Broad and vague laws creating criminal sanctions for the negligent spread of Covid-19 are not a legitimate or proportionate response to the threat posed by the virus. Criminalization of exposure and transmission of Covid-19 might also have negative public health consequences, as increased stigma as a result of criminalization could deter testing.

Access to Justice

In Kyrgyzstan, limitations placed on people’s movements during the emergency extend to lawyers, creating serious barriers to justice for those in detention facilities. Because lawyers cannot move freely through police checkpoints, they are often unable to attend court hearings or otherwise represent clients. Lawyers called on the authorities to halt court hearings early on in the emergency, but the Supreme Court only yielded to those demands on April 6. Even now, two lawyers told Human Rights Watch that they are unable to respond when a client is arrested or detained because of the restrictions.

“During the emergency situation, serving police officials have practically unlimited power,” Sardar Bagishbekov, of the organization Voice of Freedom, said. “Lawyers are either not allowed through the checkpoints, or it is done selectively.”

Since the beginning of the emergency, prisons and other places of detention in Kyrgyzstan have been totally closed to lawyers as well as to monitors from the National Center for the Prevention of Torture, which Kyrgyzstan established to help prevent ill-treatment as part of its obligations as a party to the protocol to the International Convention Against Torture. On March 25, the UN Subcommittee on the Prevention of Torture, which oversees compliance with the treaty, issued guidance to all parties to the protocol stating clearly that such official monitors “should continue exercising their visiting mandate during the coronavirus pandemic, albeit the manner in which they do so must take account of legitimate restrictions currently imposed on social contact.”

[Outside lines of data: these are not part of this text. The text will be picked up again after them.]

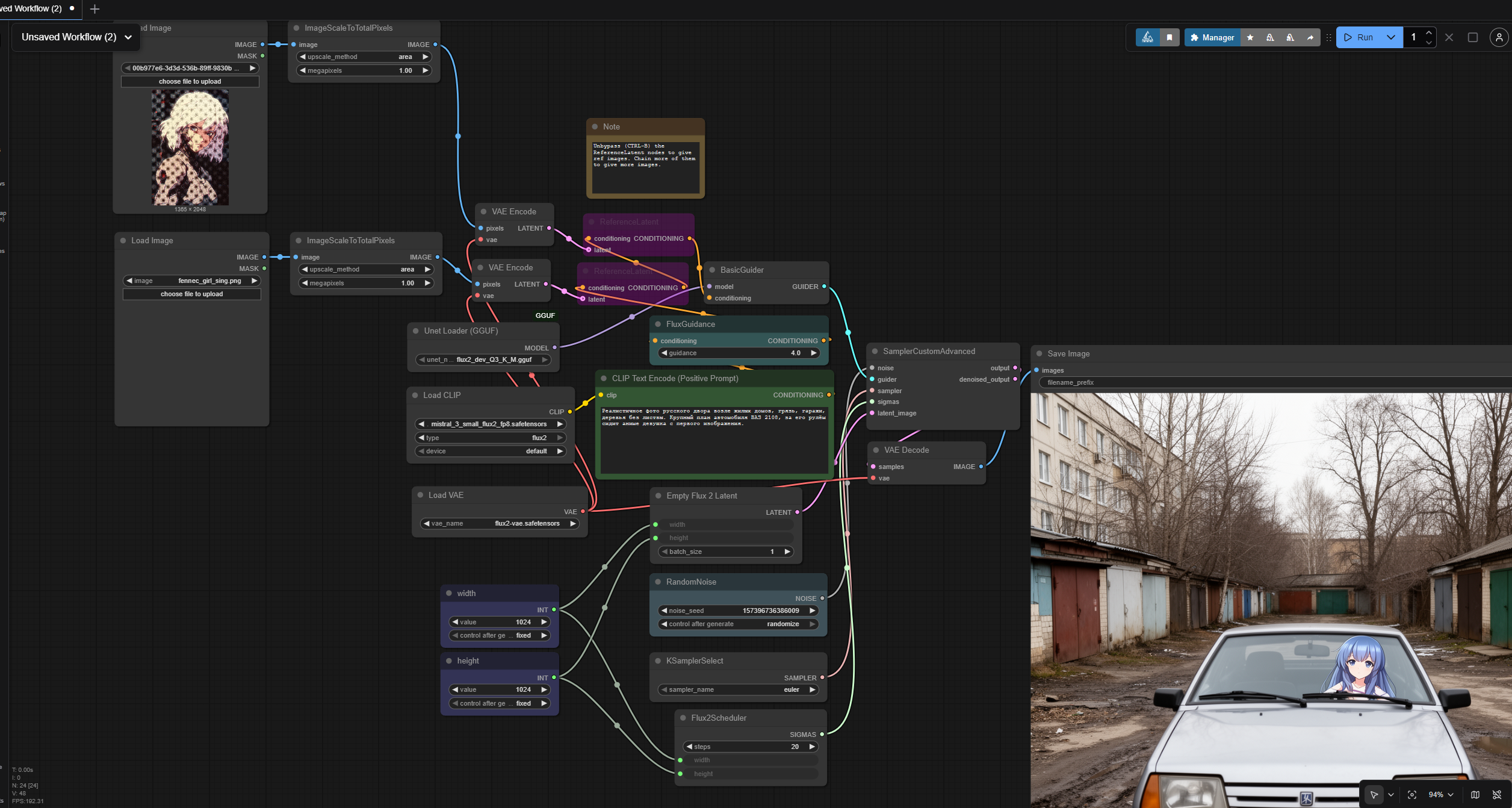The width and height of the screenshot is (1512, 808).
Task: Click the star favorites icon in toolbar
Action: coord(1250,37)
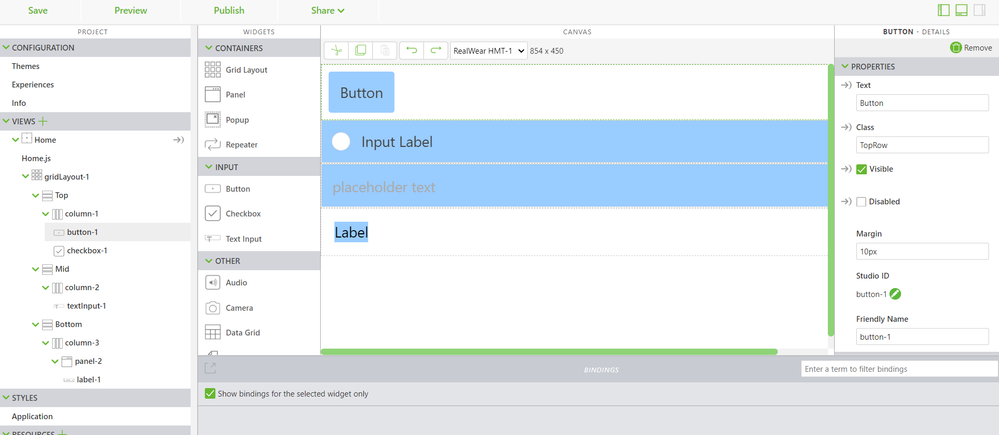Click the canvas horizontal green scrollbar
The image size is (999, 435).
click(549, 352)
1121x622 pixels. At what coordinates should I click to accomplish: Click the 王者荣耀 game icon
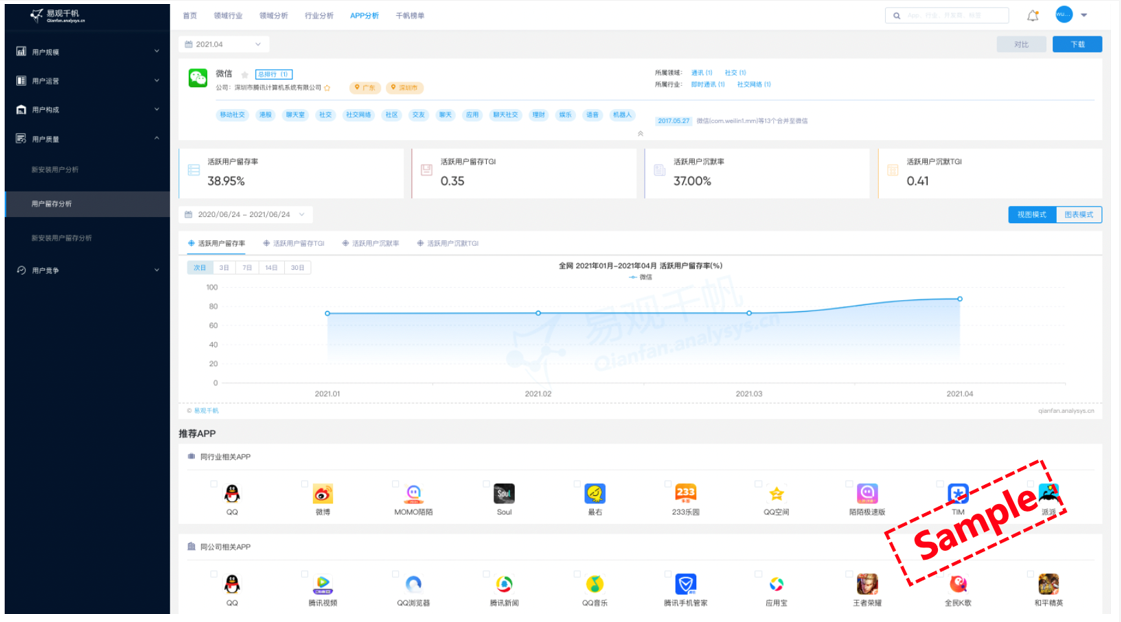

The committee noted that preventing torture is an absolute obligation, even in times of emergency, and that monitors could not be completely denied access to detention sites, suggesting adopting methods which include enhanced confidential electronic and video communications with detainees. Activists have said that barring the monitors could lead to an increase in torture.

The WHO also stated that Covid-19 cannot be used to prevent international or national anti-torture bodies from conducting inspections.